We estimate that approximately 95 percent of our new vending machines and fountain machines, which make up the remainder of our equipment base, also meet our goal of being at least 40 percent more energy efficient than in 2000.

Goal:

By the end of 2010, increase the energy efficiency of our new cooling equipment by 40 percent compared with 2000 levels.

Progress:
In Progress

By the end of 2010, 100 percent of our new glass-door coolers and 95 percent of our new vending machines and fountain machines were 40 percent more efficient.

Cutting emissions and energy use in developing countries

In the ongoing global conversation about energy and climate change, emerging countries are often considered the most challenging places to reduce carbon emissions and energy consumption. Developing countries, the argument goes, have less access to clean energy technology and have more to lose economically from any restrictions on growth that may result from emissions limits.

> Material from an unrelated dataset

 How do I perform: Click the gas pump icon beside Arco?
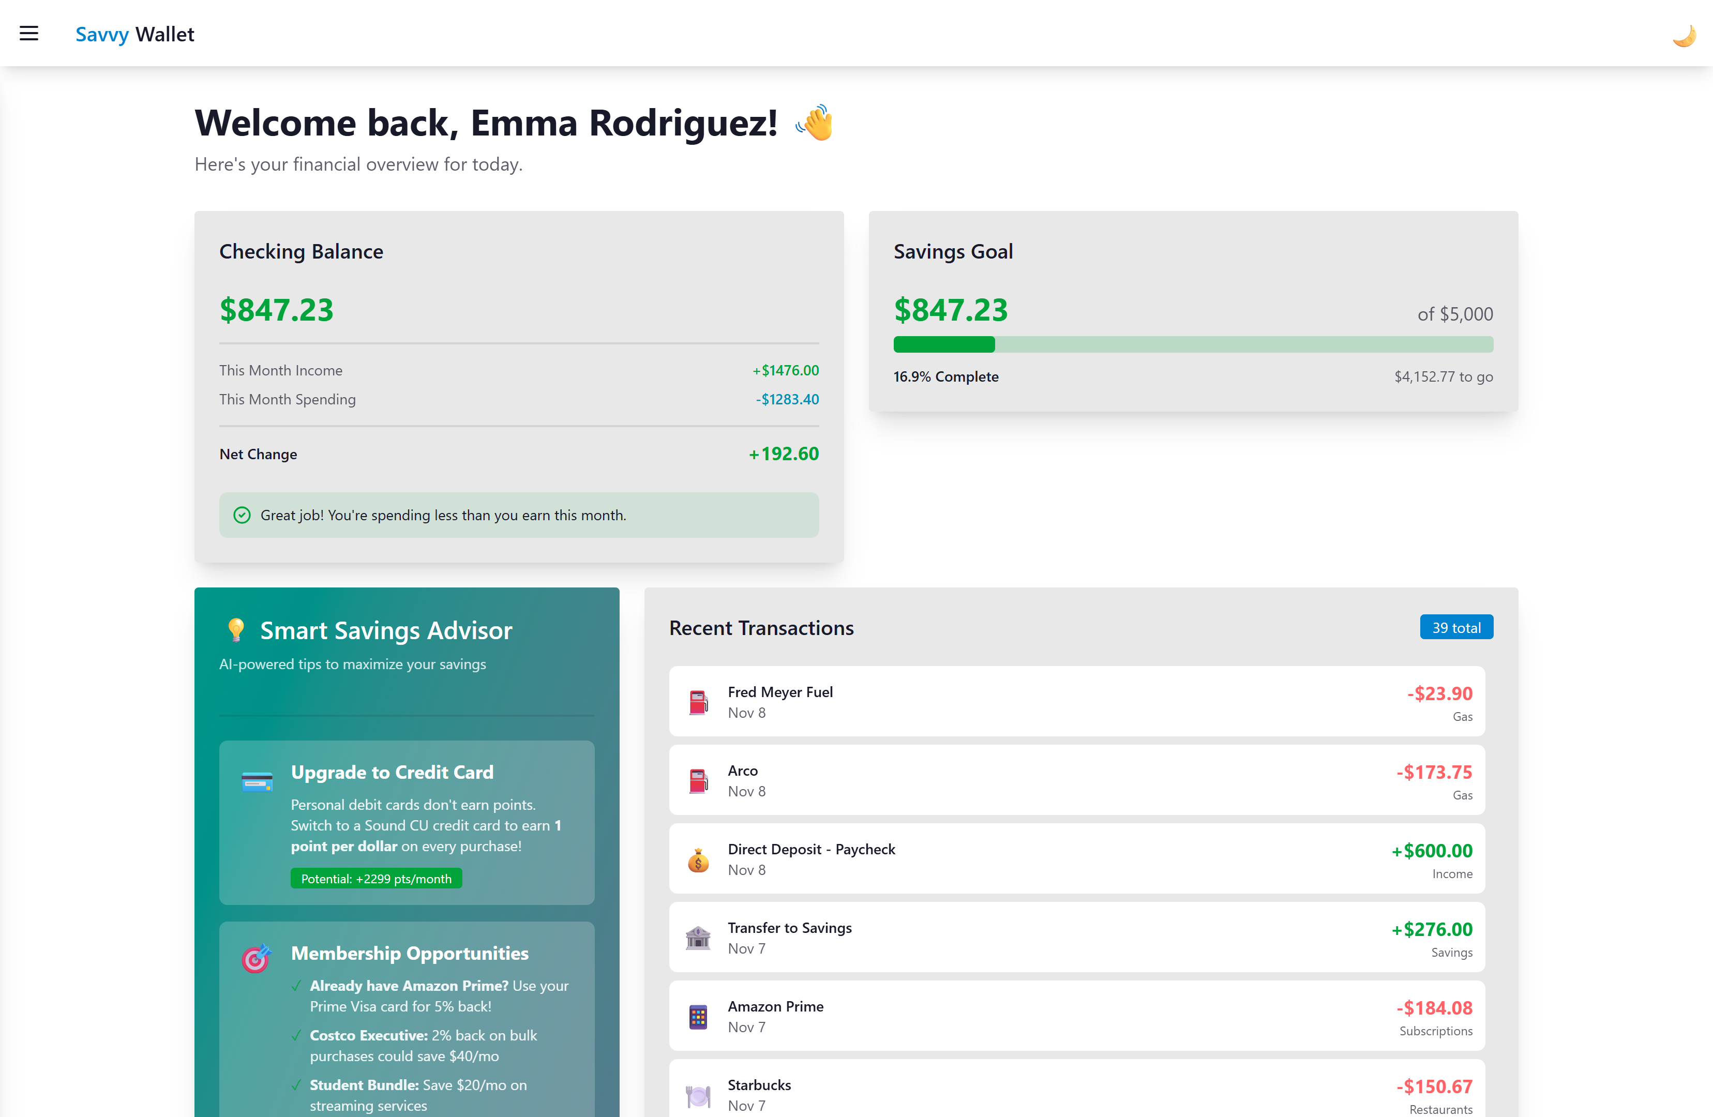click(697, 780)
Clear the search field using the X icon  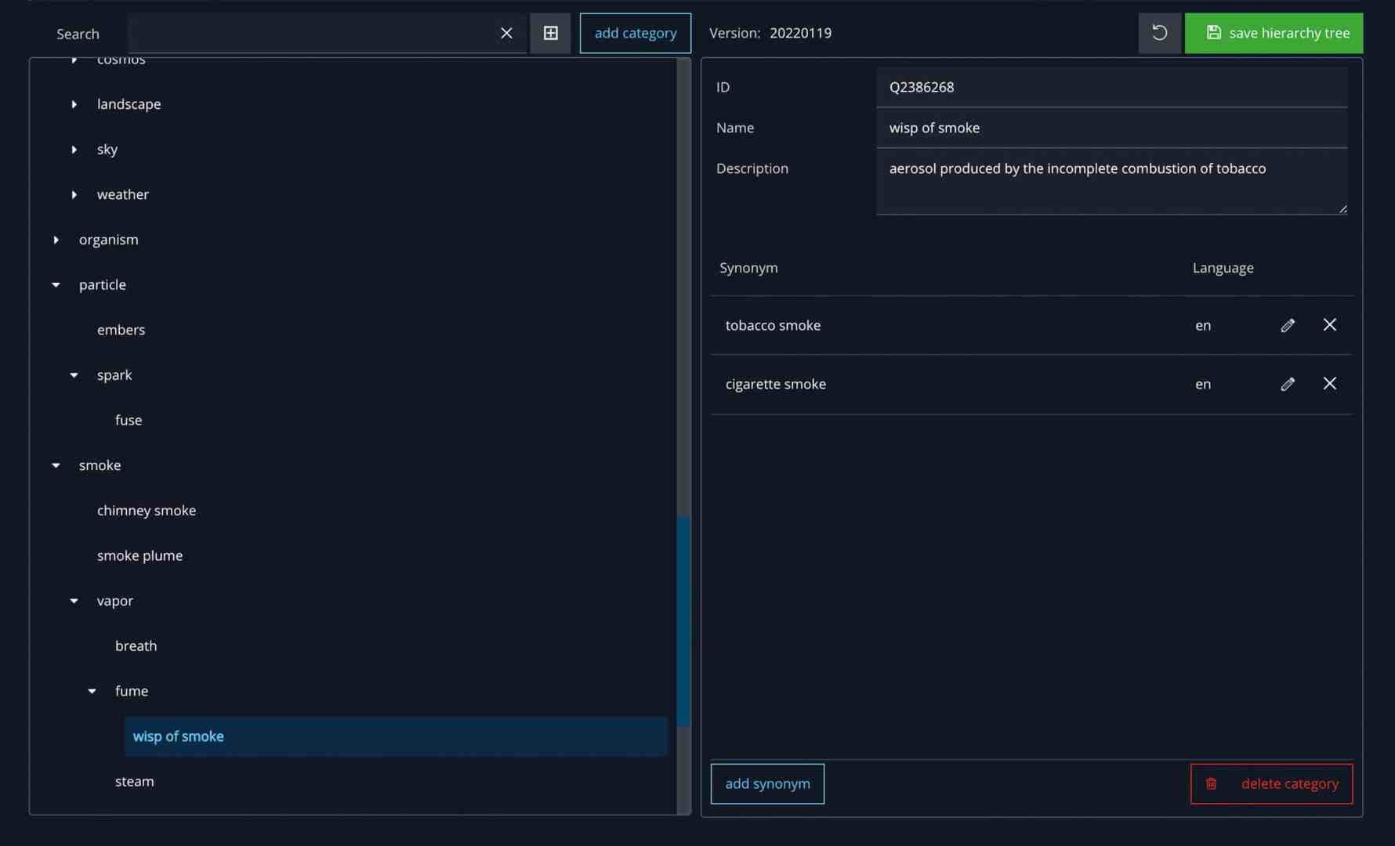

But in fact, as we build new plants in developing nations, we view each as an opportunity to build sustainability into our system through integration of best practices and the latest, cleanest, most efficient technology. In this way, bottling partners in developing countries can “leapfrog” developed nations. Several of our facilities in emerging economies have already achieved levels of energy efficiency that are instructive for our entire system.

For example, our operations in Turkey are the most energy efficient in our global system, with an efficiency ratio of 0.26 megajoules per liter. Our operations in South Africa also exhibit remarkable energy efficiency, with a ratio of 0.30 megajoules per liter. Efficiency at operations in both countries improved in 2010 over 2009—by 4 percent and 6 percent, respectively.

Some of our operations in developing countries have also shown reductions in greenhouse gas emissions in absolute or total terms. For example, absolute emissions from our operations in Mexico decreased by about 13 percent between 2009 and 2010, from 450,000 metric tons to 392,000 metric tons. In Latin Center, absolute emissions decreased by 7 percent, from 157,000 metric tons to 146,000 metric tons. In China and Korea—key growing markets for us—our emissions dropped from 748,000 metric tons in 2009 to 685,000 metric tons in 2010. Reductions in both countries were achieved despite increased sales volumes—another example of how we are growing our business but not our carbon emissions.

Our emissions reductions are sometimes a result of a country or municipality deploying a cleaner power grid. We support such efforts whenever we can. In Mexico, for example, our long-term agreement to buy a certain amount of power from a local utility helped enable development of significant wind power infrastructure.

Building facilities according to Leadership in Energy and Environmental Design (LEED) standards is another way we can improve the energy and carbon footprints in developing countries. We now have LEED-certified facilities in progress in Brazil and completed in China.